Monday, January 09, 2006

The Wheels Fall Off

Our travel day started at 4 a.m. Alec dropped us and our 11 bags at the airport. I hailed a skycab to take everything inside as there’s no curb check-in for international travelers.

We had packed our bags carefully based on weight as well as volume. We had one extra suitcase and four overweight bags which I knew would earn us an overage charge of $175. To my surprise, they let us slide as we are Delta frequent flyers.

As frequent flyers, we were also eligible for a free upgrade to first class on the 3.5 hour flight from Phoenix to Atlanta. But we’d used up our share of the good karma travel with the luggage. Instead, we each got stuck in middle seats in coach.

After landing, we grabbed some lunch in an airport food court. We had two more hours to kill and could have spent some time browsing in the duty free shops. Unfortunately, even our carry-ons were maxed. Taylor was carrying both his jackets as there was no room to pack them.

So we made our way to the Delta lounge, a hangout we liked because it offered comfy chairs and plenty of electric sockets so we could recharge our laptops, PSP, Ipods, cellphones, etc.

An hour before takeoff, we reloaded all our electronic toys and boarded the flight to Moscow. We got our usual assigned seats, three together in the middle of the plane. Larry and Taylor each claim an aisle seat and I had the one between them. (I may have the smallest bladder but they have the longest legs.)

A mere 10 plus hours later, we landed in snowy Moscow. Larry led us to the shortest line at passport control, which turned out to be the slowest. Larry has an unerring knack for picking the absolute strictest passport control beaurocrats. It didn’t really matter as we still had to wait to be reunited with our luggage. Everything arrived except the wheels on our largest rollerbag, which were MIA. We lugged our bags onto three luggage carts and wheeled them past customs into the terminal.

One of the company drivers met us. He wedged us and all our stuff into his station wagon. But we also had an unwanted guest. Mr. Jet Lag had decided to follow us home and stay awhile.

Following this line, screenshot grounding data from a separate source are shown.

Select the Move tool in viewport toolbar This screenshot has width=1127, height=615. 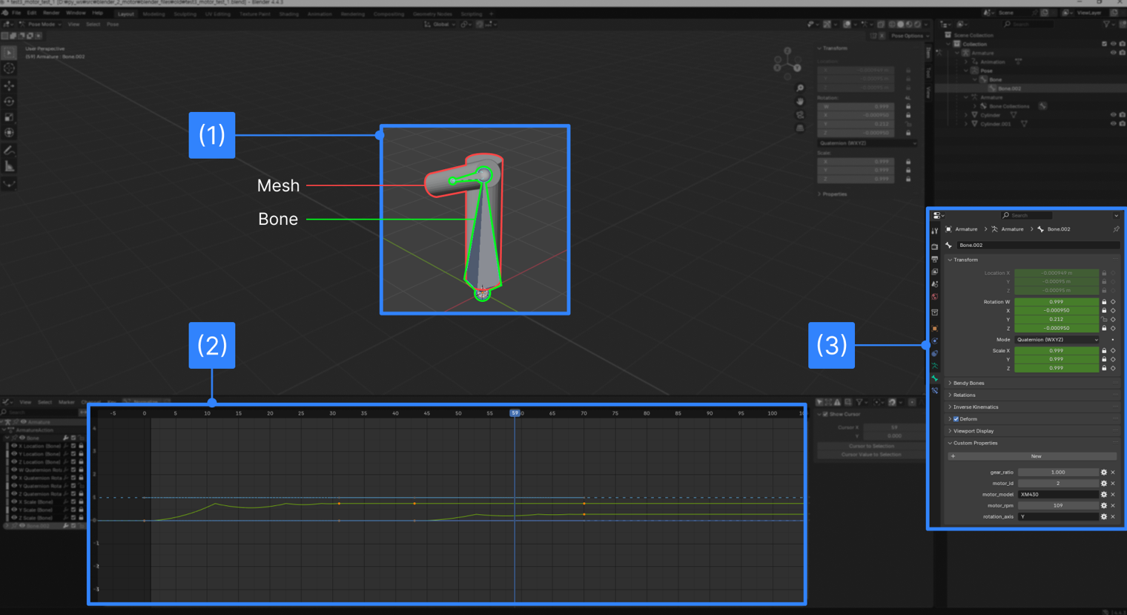point(9,85)

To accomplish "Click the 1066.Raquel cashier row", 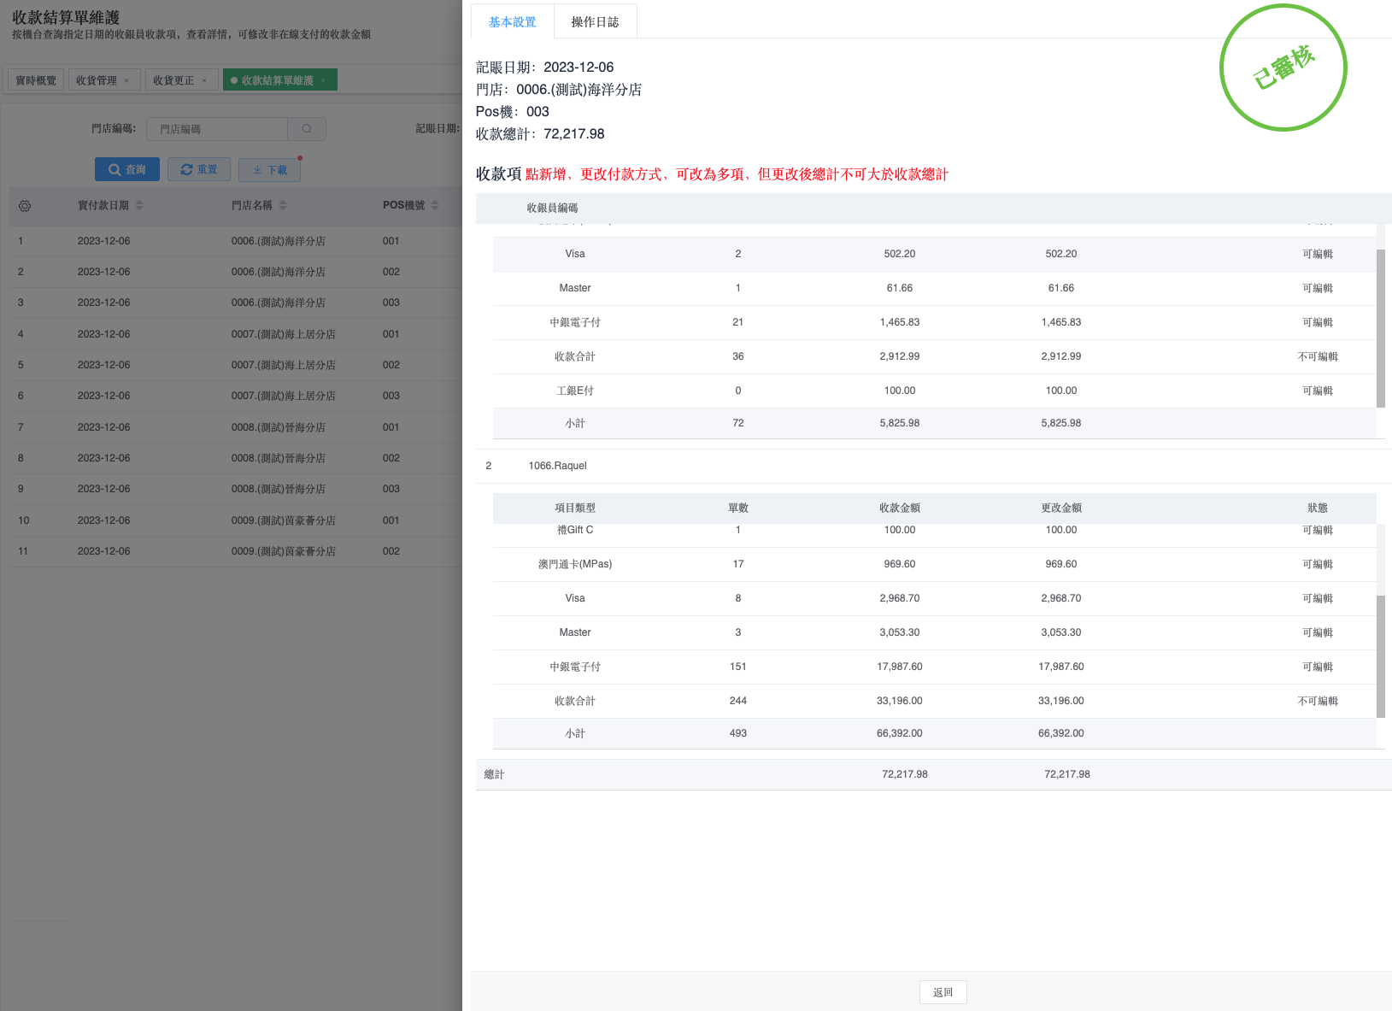I will point(557,466).
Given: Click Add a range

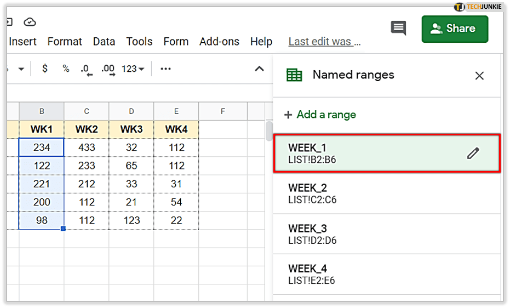Looking at the screenshot, I should [x=320, y=115].
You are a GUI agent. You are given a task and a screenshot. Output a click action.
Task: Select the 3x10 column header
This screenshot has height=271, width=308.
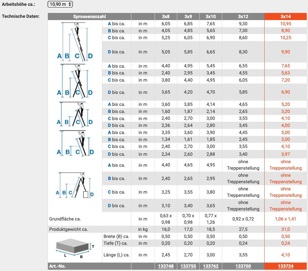(x=211, y=17)
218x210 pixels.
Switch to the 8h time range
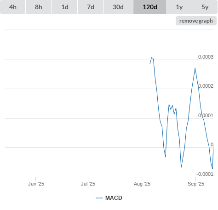coord(39,7)
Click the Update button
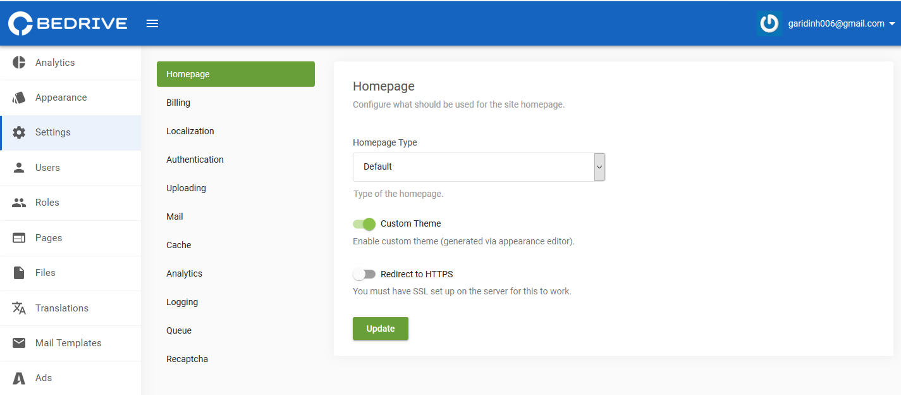This screenshot has width=901, height=395. [380, 329]
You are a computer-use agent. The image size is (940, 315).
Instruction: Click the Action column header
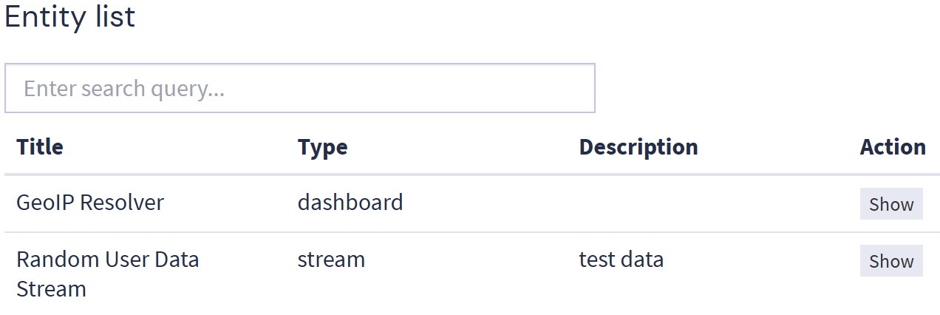pyautogui.click(x=892, y=147)
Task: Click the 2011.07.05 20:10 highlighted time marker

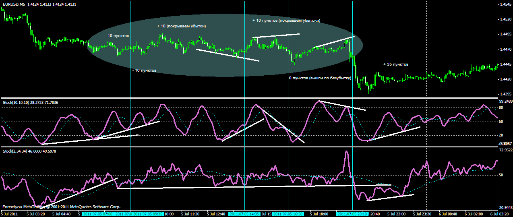Action: pos(352,214)
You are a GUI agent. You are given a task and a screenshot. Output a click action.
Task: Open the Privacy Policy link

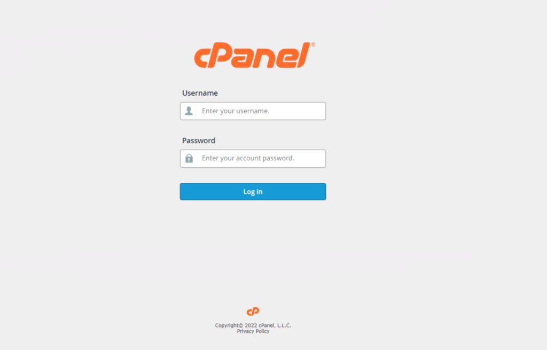tap(253, 331)
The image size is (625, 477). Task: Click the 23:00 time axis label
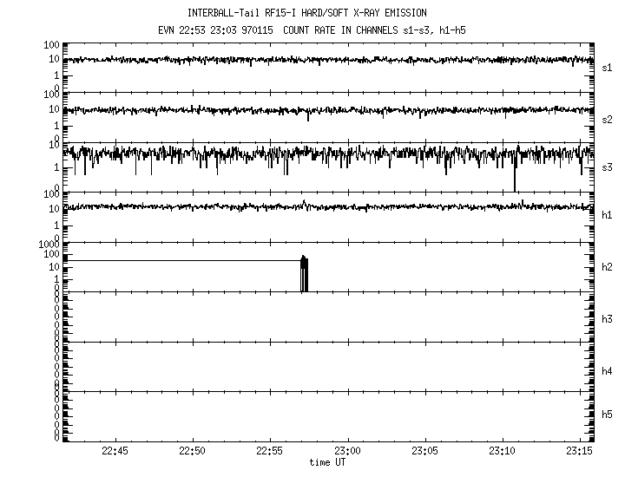point(347,452)
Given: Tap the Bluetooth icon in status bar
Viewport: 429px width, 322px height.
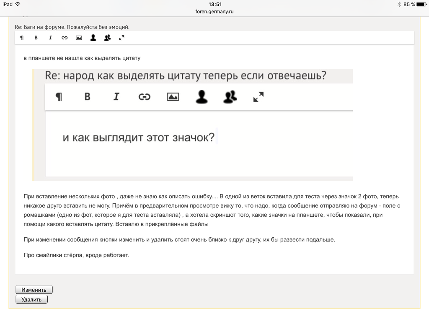Looking at the screenshot, I should point(399,4).
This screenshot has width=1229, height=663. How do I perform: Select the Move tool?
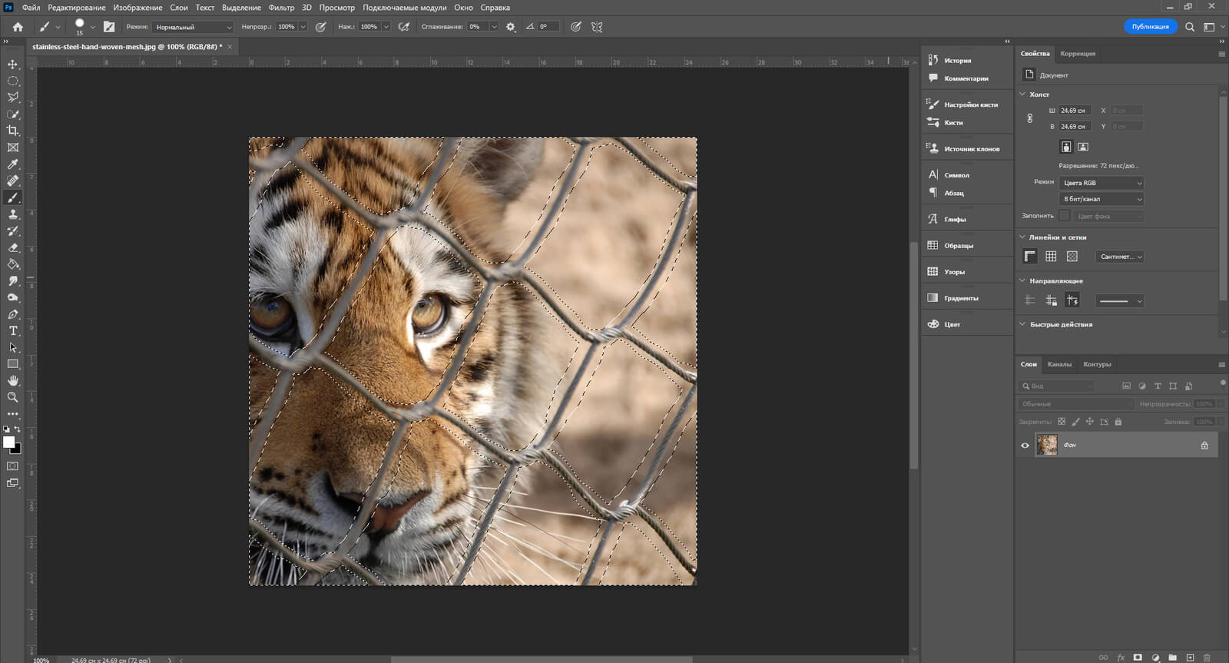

Wednesday, January 04, 2006

Coffee Talk

While I have no problems buying a cup of tea or coffee in Spanish, Russian, or even Mandarin Chinese, I am NOT fluent in Starbucks. I actually live in one of the few major cities in the world Starbucks hasn’t penetrated.

Deciding to take part in the coffee globalization, I went out for cappacino at the Scottsdale Starbucks. I was not a part of this culture. First of all, I was dressed all wrong. I was wearing jeans and a cordurory jacket while everyone there was wearing yoga attire. Are overpriced coffee drinks part of yoga now?

Undeterred, I got into the rapidly-moving line and soon it was my turn.

Starbucks: What can I get you?

Nancy: Two large cappacunios.

Starbucks: You mean venti?

Nancy: Do I? I want large.

Starbucks: Two venti caps.

Nancy: And I’d like them made with Half and Half.

Starbucks: That’s two brave venti cappacinos.

I didn’t know why Starbucks wanted me to learn a whole new language to order coffee. But leotard-clad people come in and order stuff like an iced, tall, double, no-whip, dulce latte. Even a simple cup of coffee is turned into a grande drip.

The next day, I came back.

Starbucks: What can I get you?

Nancy (proudly): Two venti brava cappacinos.

Starbucks: You mean breve cappacinos?

You know, if I have to order coffee in a foreign culture, I think I’d rather do it, in one of the many sidewalk cafes in Vienna. Not only is the coffee unbelievably fabulous, but it’s also easier to order than Starbucks.